The kinetic measurements make it possible to distinguish between the three proposed mechanisms of inhibition. With increasing inhibitor concentration does only kcl decrease (Mechanism A, Fig. 1) or do both kop and kcl decrease (Mechanism B), or is it possible that one of these rate constants actually increases with increasing inhibitor concentration (Mechanism C)?

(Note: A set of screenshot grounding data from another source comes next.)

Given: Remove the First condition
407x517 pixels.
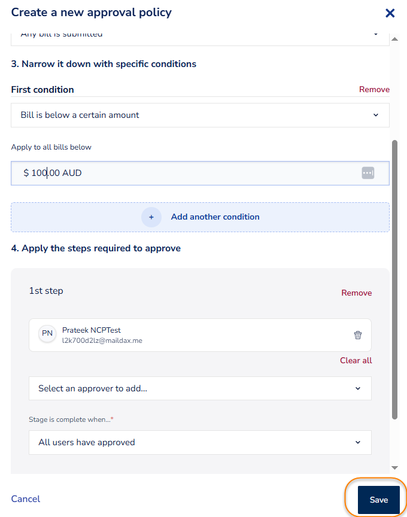Looking at the screenshot, I should [x=374, y=89].
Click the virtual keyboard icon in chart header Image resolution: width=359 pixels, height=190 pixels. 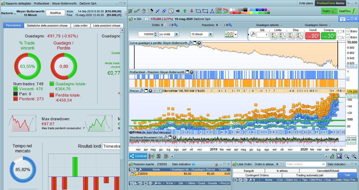pos(342,19)
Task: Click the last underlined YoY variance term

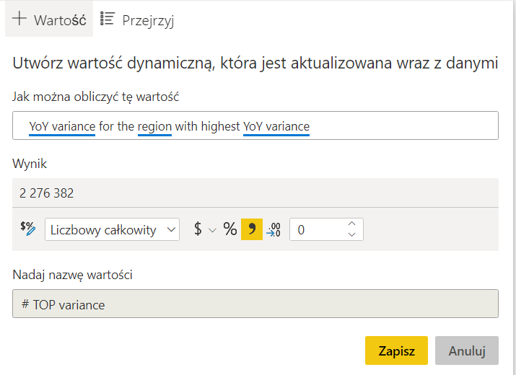Action: (276, 126)
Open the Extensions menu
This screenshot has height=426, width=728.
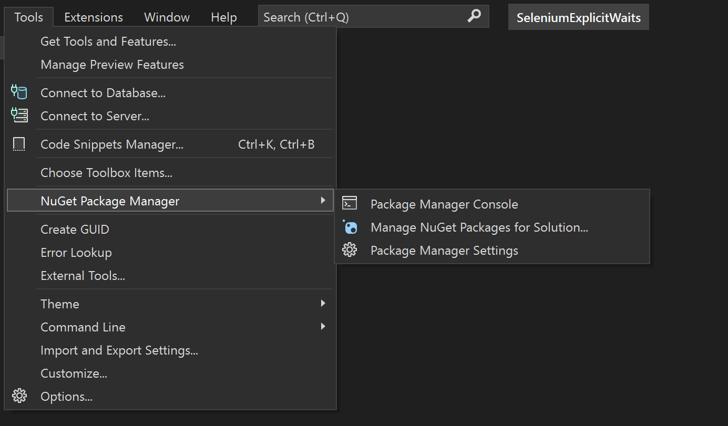[x=94, y=17]
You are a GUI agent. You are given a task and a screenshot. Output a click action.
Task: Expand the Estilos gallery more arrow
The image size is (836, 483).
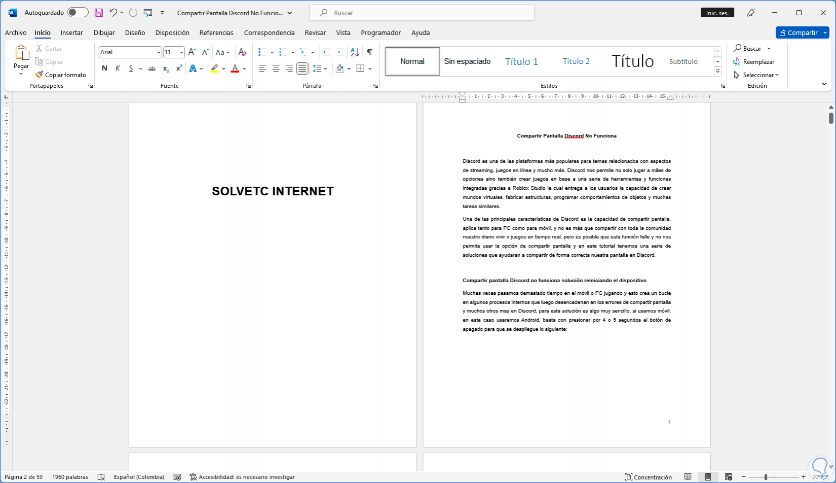click(717, 72)
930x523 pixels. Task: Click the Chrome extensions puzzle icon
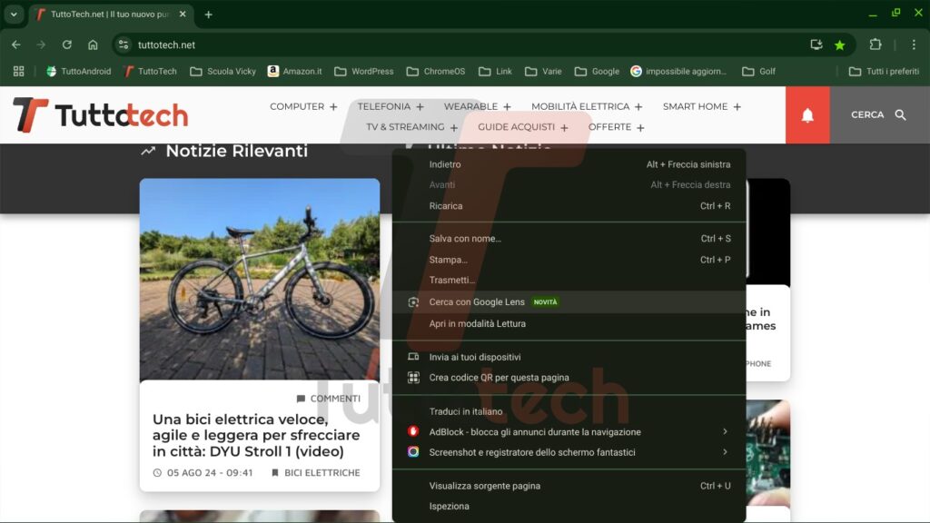click(x=875, y=44)
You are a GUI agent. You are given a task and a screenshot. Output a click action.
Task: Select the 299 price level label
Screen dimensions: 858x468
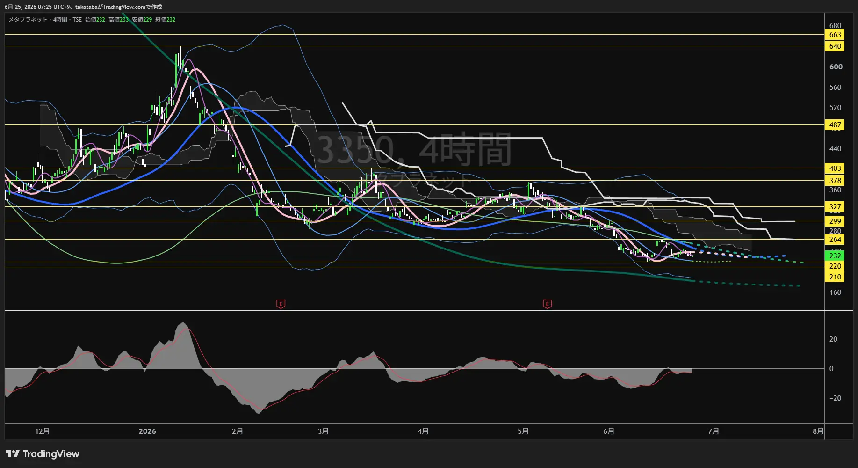coord(835,221)
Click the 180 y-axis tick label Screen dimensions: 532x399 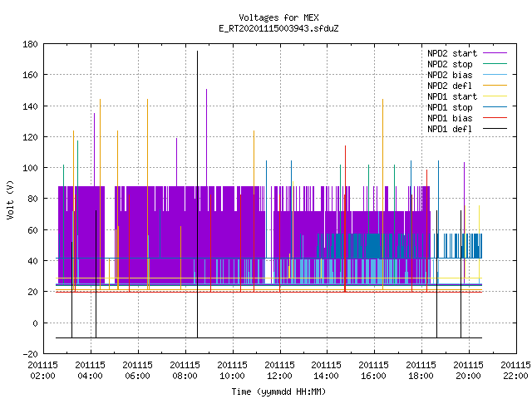point(30,44)
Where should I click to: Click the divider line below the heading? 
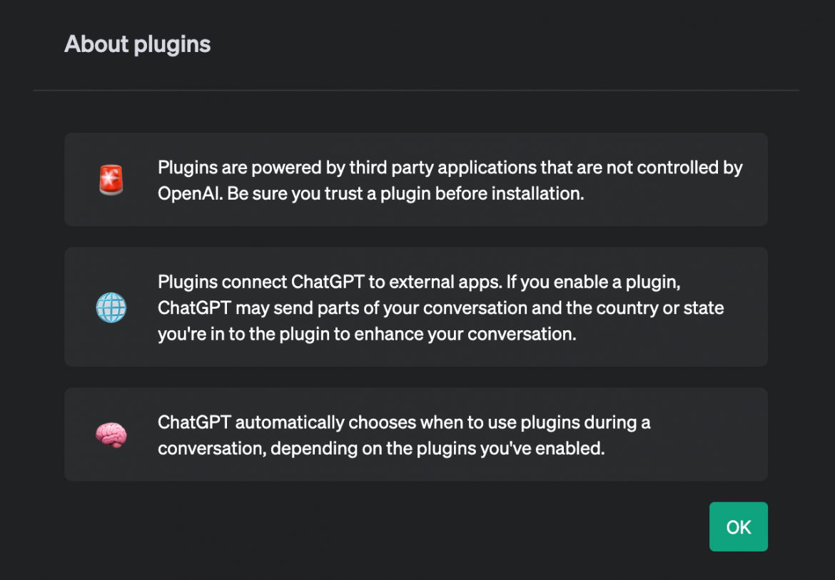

In the case of the inhibitors MK-801 (6), cocaine (9), and philanthotoxin-343 (30), the observed values obtained for kop or kcl do not simply decrease with increasing inhibitor concentration, as required by Mechanism B in Fig. 1 (Eq. II-C). For instance, in the case of MK801, kcl increases with increasing inhibitor concentration, whereas kop does not change (6). The simplest mechanism we can think of that is consistent with these results involves a cyclic equilibrium in which the channel is open with inhibitor bound (Mechanism C in Fig. 1). For this mechanism, the principle of microscopic reversibility (37) requires that the ratio of KI/KI (Fig. 1) is equal to the ratio of the channel-opening equilibrium constant in the absence (Φ−1 = kop/kcl) and the presence (ΦIO−1 = k*op/k*cl) of an inhibitor. This relationship predicts that ligands that bind to a regulatory site with higher affinity for the closed-channel conformation than for the open-channel form will shift the channel-opening equilibrium toward the closed-channel form, thus inhibiting the receptor. It further predicts that ligands that bind with equal or higher affinity to the regulatory site on the open-channel conformation will not affect the channel-opening equilibrium constant adversely. The latter type of ligand is expected to displace inhibitors from the regulatory site without itself inhibiting the receptor. Do such ligands exist?
To find such ligands, we explored the possibility of using combinatorially synthesized RNA ligands and the systematic evolution of ligands by exponential enrichment (SELEX) methodology (38–40) to isolate RNA ligands that bind to the cocaine site of the AChR in Torpedo californica electroplax membranes, which are rich in this receptor. From a very large pool (≈1013) of different RNA molecules, we obtained 24 RNA ligands that can be displaced from their binding site on the membrane-bound receptor by cocaine (32). On the basis of their consensus sequence and their ability to inhibit the AChR in BC3H1 cells, these ligands were placed into one of two classes. All 14 Class I aptamers inhibited the AChR in BC3H1 cells in the nanomolar concentration region. Ten Class II aptamers, in the micromolar concentration region, had no activity in this assay.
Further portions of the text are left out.